How do Numb proteins influence cell fate?
Numb proteins have been shown to inhibit Notch signaling in both Drosophila and vertebrates, possibly by binding to the cytosolic tail of transmembrane Notch10-12. Recent work by Knoblich and colleagues suggests that Drosophila Numb inhibits Notch signaling by recruiting alpha-Adaptin, which would be expected to stimulate the endocytosis of Notch29. The same mechanism may operate in vertebrate cells, as m-Numb is associated with clathrin-coated pits, vesicles and endosomes30. These results also raise the interesting possibility that Numb proteins might regulate the internalization of various receptors involved in cell-fate decisions. Numb proteins also bind to other intracellular proteins such as Siah-1 and LNX. These proteins can regulate Numb function, but it is still unclear what roles they have in development31-34.

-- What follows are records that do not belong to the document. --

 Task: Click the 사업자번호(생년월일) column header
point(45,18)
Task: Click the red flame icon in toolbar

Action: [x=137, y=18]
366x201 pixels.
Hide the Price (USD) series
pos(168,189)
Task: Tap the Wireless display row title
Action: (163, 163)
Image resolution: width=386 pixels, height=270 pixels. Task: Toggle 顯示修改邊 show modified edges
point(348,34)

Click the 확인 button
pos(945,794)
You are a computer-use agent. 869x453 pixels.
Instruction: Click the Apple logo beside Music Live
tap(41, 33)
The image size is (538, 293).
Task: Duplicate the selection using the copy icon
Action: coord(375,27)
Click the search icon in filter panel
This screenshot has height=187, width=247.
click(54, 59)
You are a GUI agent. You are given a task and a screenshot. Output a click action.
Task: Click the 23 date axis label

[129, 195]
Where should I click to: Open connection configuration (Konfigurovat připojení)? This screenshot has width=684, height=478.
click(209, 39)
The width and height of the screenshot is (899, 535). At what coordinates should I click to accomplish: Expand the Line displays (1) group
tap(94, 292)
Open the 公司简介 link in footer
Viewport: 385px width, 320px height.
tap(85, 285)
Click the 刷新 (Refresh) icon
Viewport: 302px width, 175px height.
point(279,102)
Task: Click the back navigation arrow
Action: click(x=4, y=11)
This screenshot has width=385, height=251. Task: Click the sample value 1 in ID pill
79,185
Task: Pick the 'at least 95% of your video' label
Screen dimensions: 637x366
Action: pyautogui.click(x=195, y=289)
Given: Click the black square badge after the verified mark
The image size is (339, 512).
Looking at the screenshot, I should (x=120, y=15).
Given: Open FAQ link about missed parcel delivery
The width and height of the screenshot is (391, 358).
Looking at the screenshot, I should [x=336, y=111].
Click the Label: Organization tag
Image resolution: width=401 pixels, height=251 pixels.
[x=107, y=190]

It is well known that Notch signaling has different effects at different times in development35. Early in development, for example, Notch mediates lateral inhibition, in which a differentiating cell inhibits its neighbors from differentiating as well. Later in development, Notch signaling may promote the differentiation of some cell types (for example, refs. 36–38). Thus, even if Numb proteins act exclusively by inhibiting Notch signaling, they would be expected to have different effects at different times of development and in different circumstances. In Drosophila, Numb acts at multiple stages in both the SOP and neuroblast lineages: it initially helps daughter progenitor cells to adopt different fates, and it later helps terminally differentiating cells to adopt different fates. As mentioned earlier, overexpression of Numb in chick neuroepithelial cells causes some cells to undergo premature differentiation and others to delay differentiation and continue to proliferate23. It is possible that these different responses reflect differences in the maturation of the developing chick neuroepithelial cells. In light of the results discussed above26, it seems that the effect of Numb on mouse neuroepithelial cells also changes as development progresses.